By doing so, he continued, Cambodia could cement trade ties with the neighbors while reducing the cost of goods transportation.
“It’s good for consumers. It’s good for Cambodia’s competitiveness. It’s good for productivity as you know logistics sector is really underpinning—all of everything that comes on top,” he explained.
Another recommendation focused on road safety as, currently, Article 7 of the Law on Traffic requires goods-loaded vehicles weighing more than 16 tons to carry one driver and one assistant driver, but Maximiano said there are more cost-effective alternatives that meet international standards and that could cut costs further.
“Having some sort of legislated resting period would be a better alternative and you need to rest every nine hours or every eight hours or whatever that might be,” Maximiano said. “We are not saying that that should be the way, but what we are recommending is there is an option that the trucking companies have the option of achieving that same result but in different ways, whichever way they feel is best.”
Tweaking Regulations to Port Transportation
Despite accounting around 10 percent of the entire transportation, water transport has remained important in Cambodia’s economic activities. Currently, the country has two main ports—Sihanoukville Autonomous Port and Phnom Penh Autonomous Port—which, combined, make up the main components of the water transport system in Cambodia.
However, based on the report, restrictions related to vessel registration should be reviewed.
The Merchant Shipping Registration Act of 1994 gives the Ministry of Public Works and Transportation the discretion to waive requirements that pertain to specific applicants or sometimes the ministry can refuse registration without providing a reason or to cancel a certificate of registration in the interest of the public, according to Leni Papa, policy researcher and advisor at the OECD’s Competition Division.
“So, we found the discretion to waive requirements for registration or to refuse or cancel the certificate would lead to a reduced legal certainty. If there is less legal certainty, then companies would have to spend more, possibly in hiring lawyers to attain legal certainty in their applications,” Papa said.
Therefore, she continued, it consequently leads to higher prices for consumers as they take on the costs of retailers and distributors.
She went on to explain that Cambodia should consider limiting or removing this discretionary power.
Meanwhile, the government also can work on providing detailed and transparent guidelines which would set the criteria for the use of discretionary powers.
“We would also recommend that the applicant should have the right to appeal the decision of the ministry in relation to that application for registration,” she added.

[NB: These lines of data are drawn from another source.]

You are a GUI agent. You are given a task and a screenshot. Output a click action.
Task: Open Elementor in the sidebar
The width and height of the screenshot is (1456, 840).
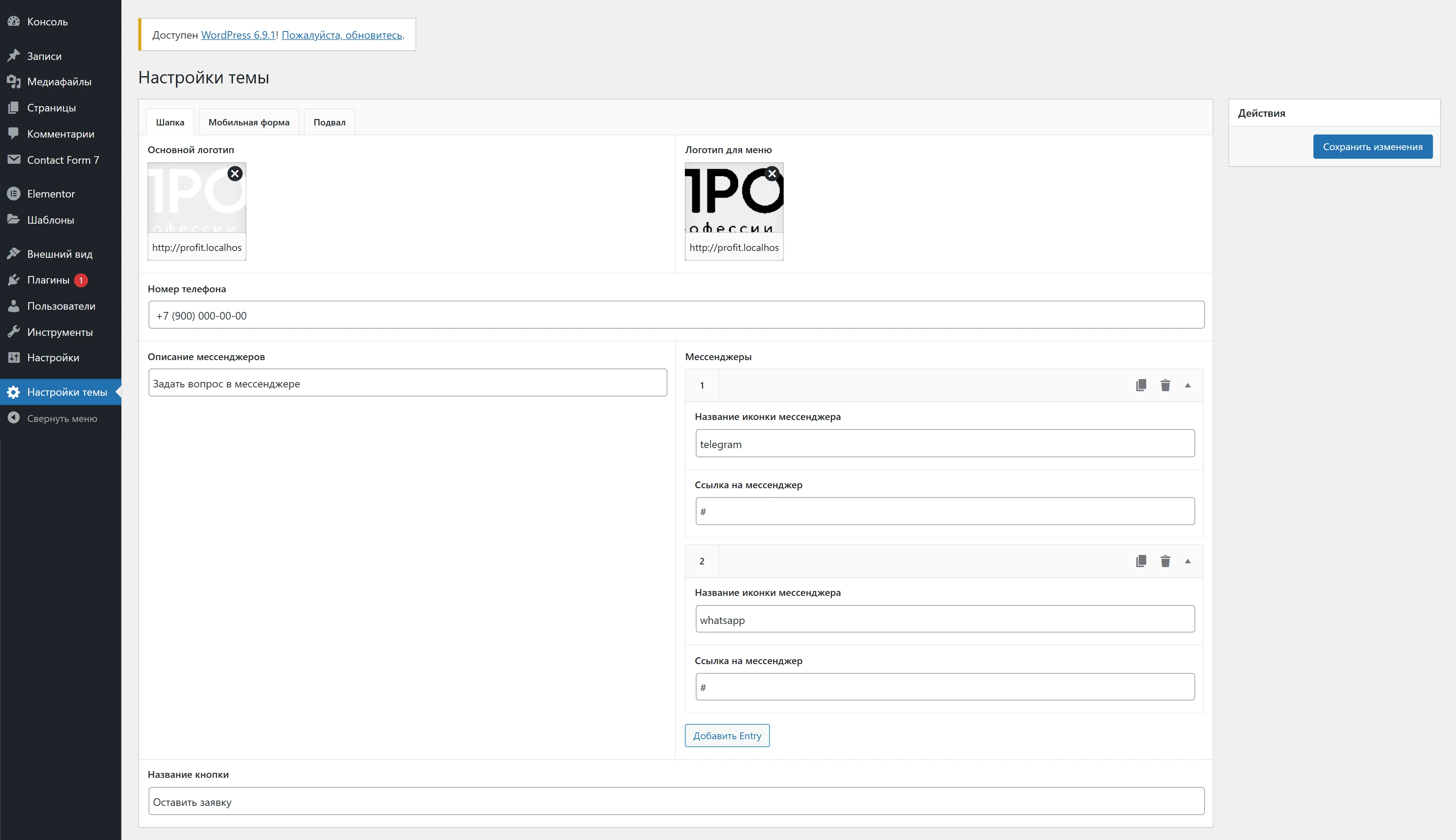[51, 194]
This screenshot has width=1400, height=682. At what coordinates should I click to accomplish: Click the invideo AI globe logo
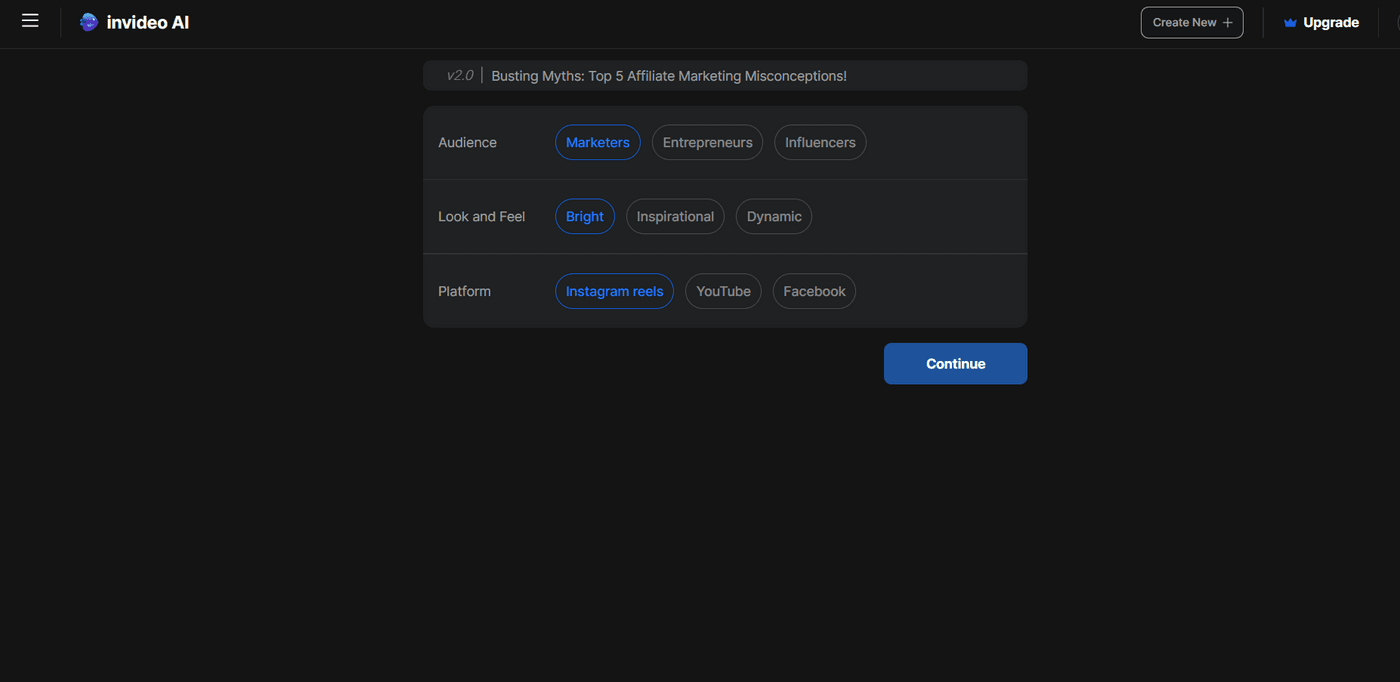89,21
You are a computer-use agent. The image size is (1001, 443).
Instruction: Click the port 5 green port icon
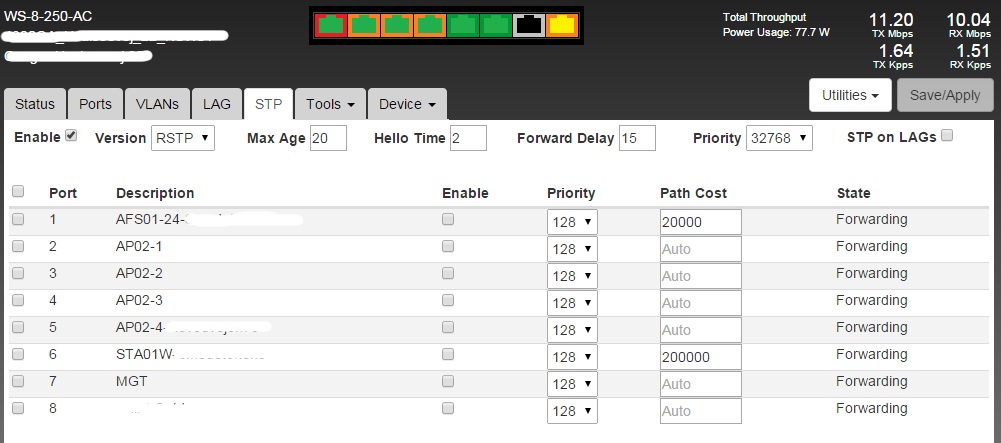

In addition to this, the port services in Cambodia should also review the imposition of the minimum rate to be paid by each vessel. The price regulation, based on the OECD’s study, could limit the ability of operators to set their own prices based on their own costs, Papa said.
“For example, if the ministry orders a fixed minimum price, then port operators, which could offer lower prices than the minimum price set by the ministry, would be prevented from doing so,” she said, indicating that the fixed minimum price set by Cambodia is perhaps too high.
“So, the consumers would have less options for lower-cost operators to enter,” said Papa.
Regarding the minimum threshold, Maximiano also concurred that the requirement has hindered the ability of operators to compete among themselves as they can’t go below that price set.
“But if the minimum price is very low, it doesn’t really affect anything. So that’s one of the main recommendations is that to drop the minimum price of port and maritime trade transportation,” he added.